>>>>>
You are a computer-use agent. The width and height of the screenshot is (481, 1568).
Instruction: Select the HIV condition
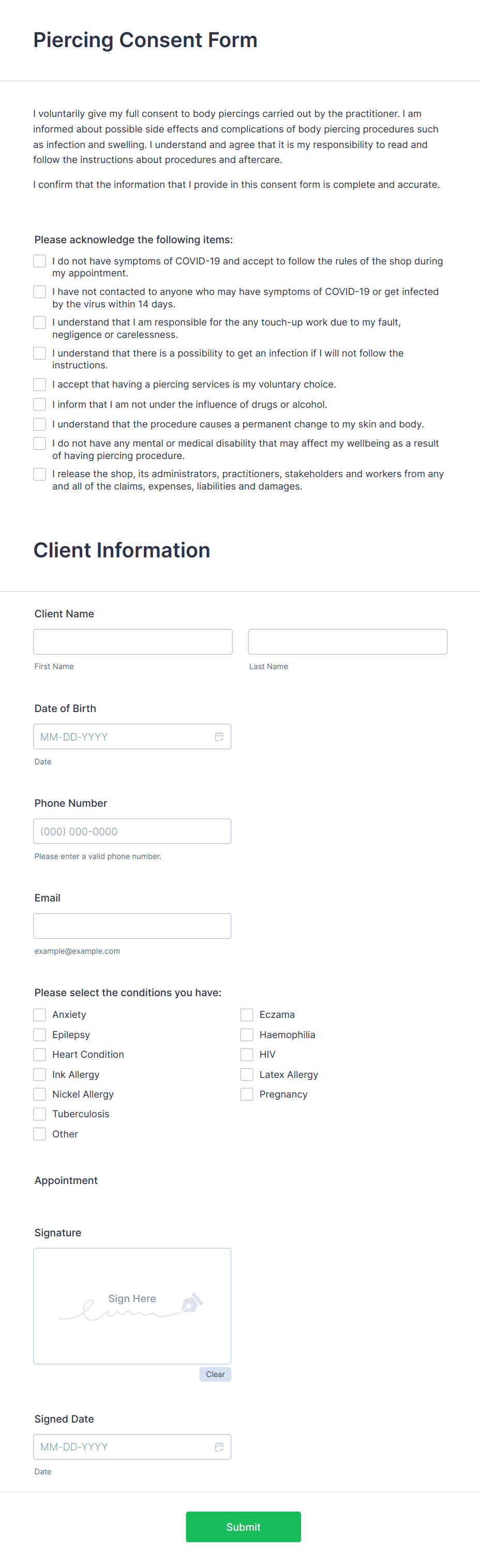[x=247, y=1054]

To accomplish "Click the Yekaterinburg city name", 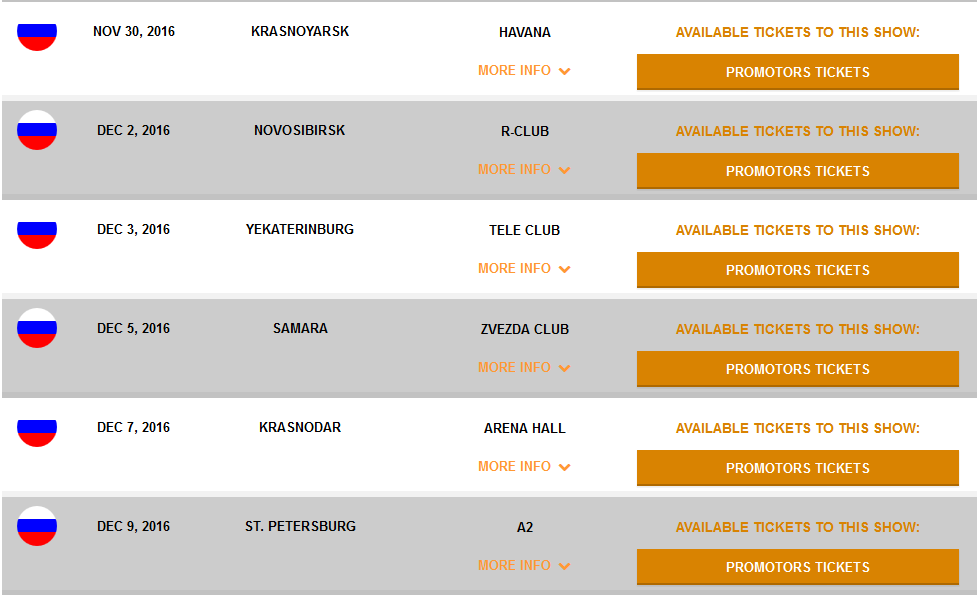I will (300, 230).
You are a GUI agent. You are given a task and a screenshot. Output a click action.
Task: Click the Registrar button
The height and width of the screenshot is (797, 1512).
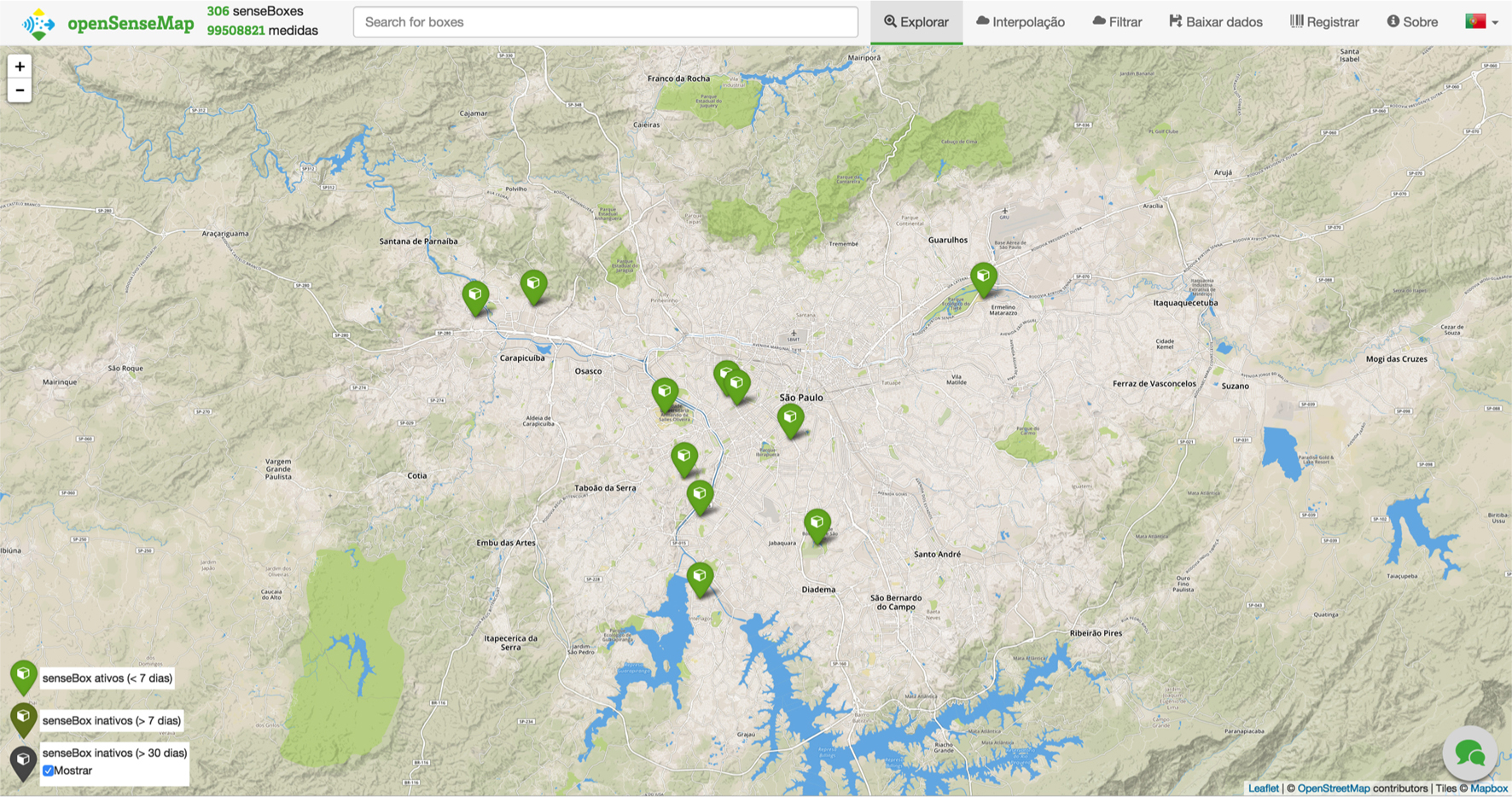coord(1324,22)
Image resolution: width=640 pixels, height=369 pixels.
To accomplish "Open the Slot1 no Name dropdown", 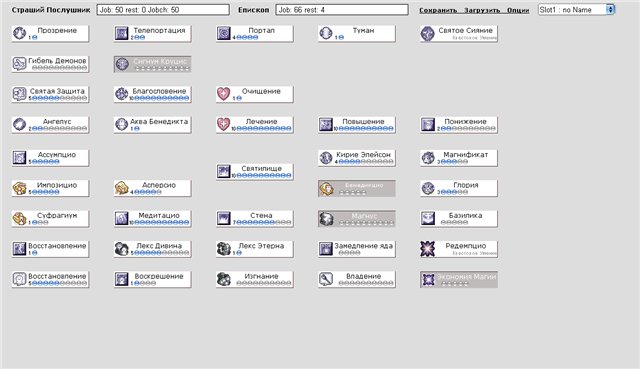I will [x=576, y=10].
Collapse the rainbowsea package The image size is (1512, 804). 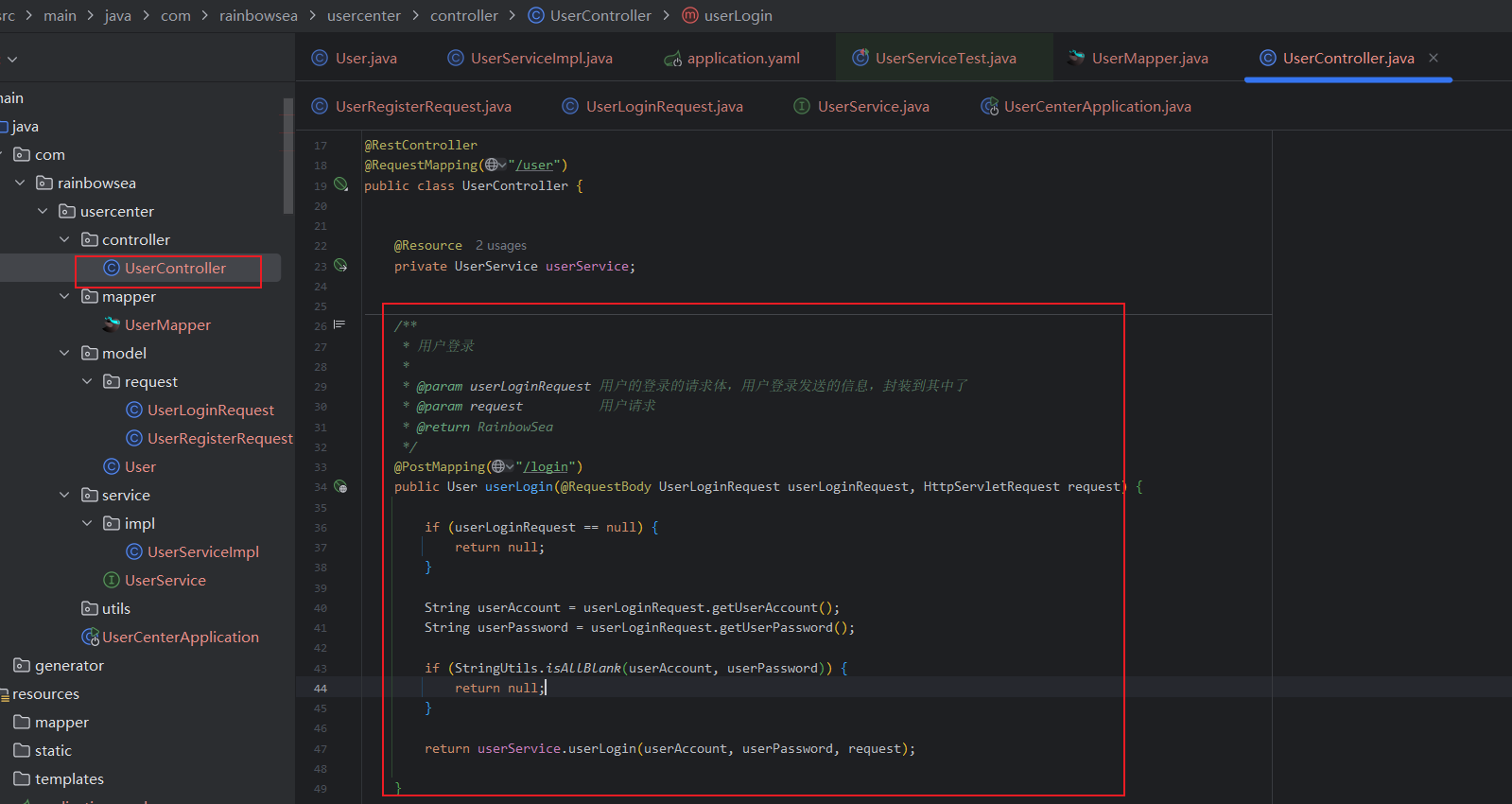click(x=20, y=184)

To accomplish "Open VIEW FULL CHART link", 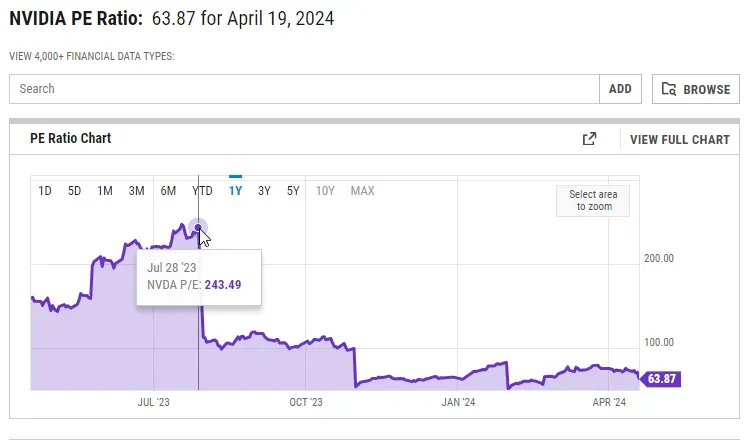I will pos(680,139).
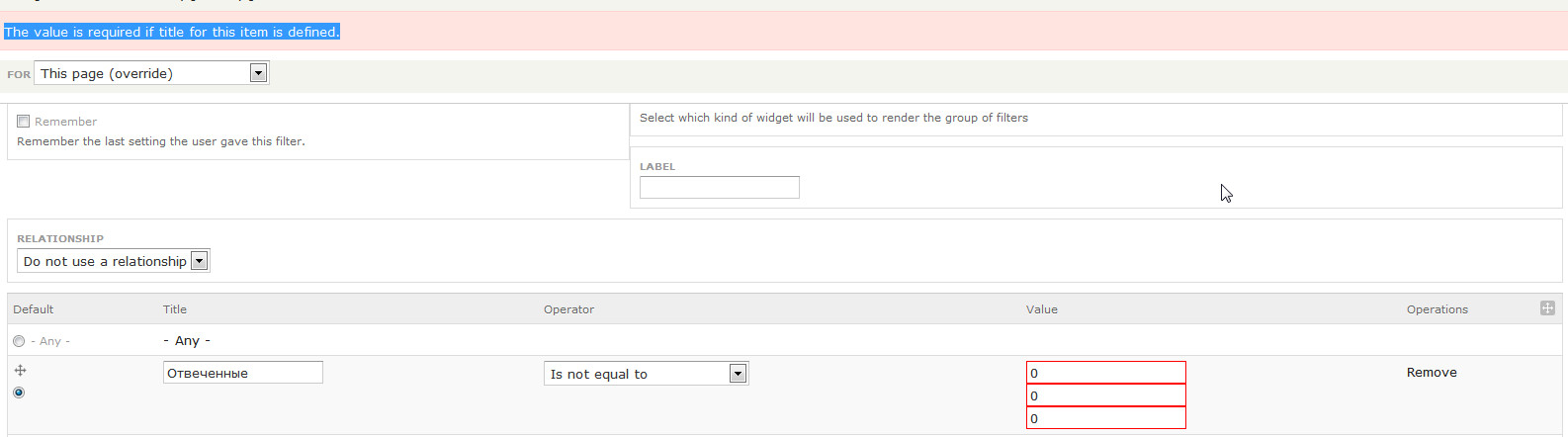Viewport: 1568px width, 437px height.
Task: Enable the Remember checkbox
Action: (x=23, y=122)
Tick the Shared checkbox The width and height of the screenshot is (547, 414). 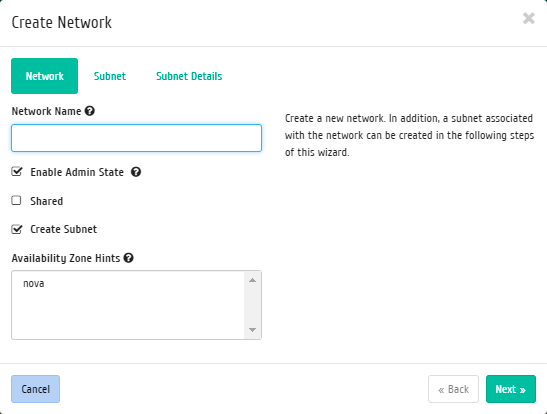point(16,201)
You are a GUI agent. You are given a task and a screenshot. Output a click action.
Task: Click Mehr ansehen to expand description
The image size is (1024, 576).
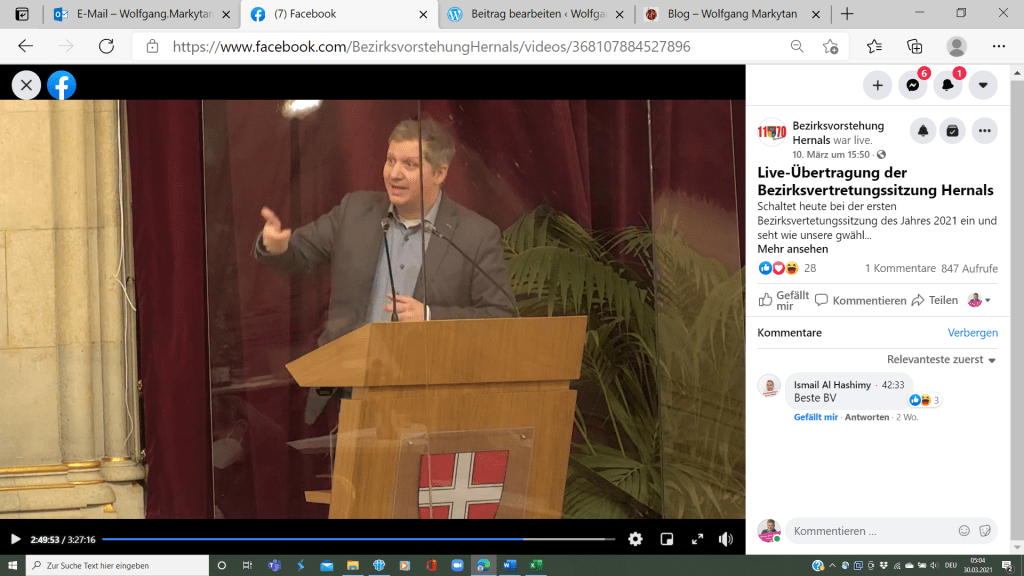pyautogui.click(x=792, y=249)
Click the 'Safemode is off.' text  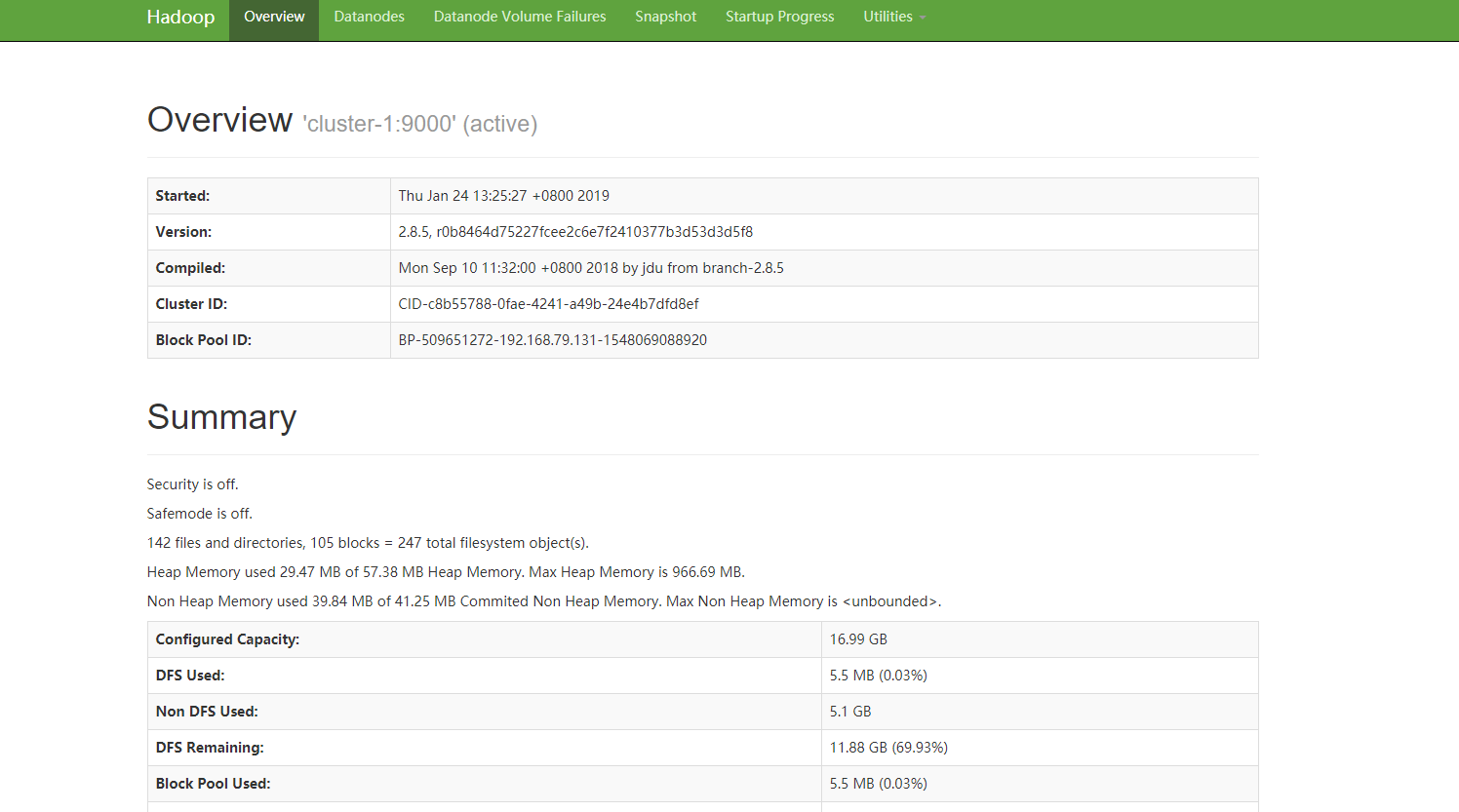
<<<<<
◆ What to work on ◆
Starting at the line that holds "Task: Click Mehr", reproduce each line through the last one of the listing, and nothing more; the pictures stay out.

◆ Exercise answer ◆
Task: Click Mehr ansehen to expand description
The image size is (1024, 576).
pyautogui.click(x=792, y=249)
Click the 'Safemode is off.' text  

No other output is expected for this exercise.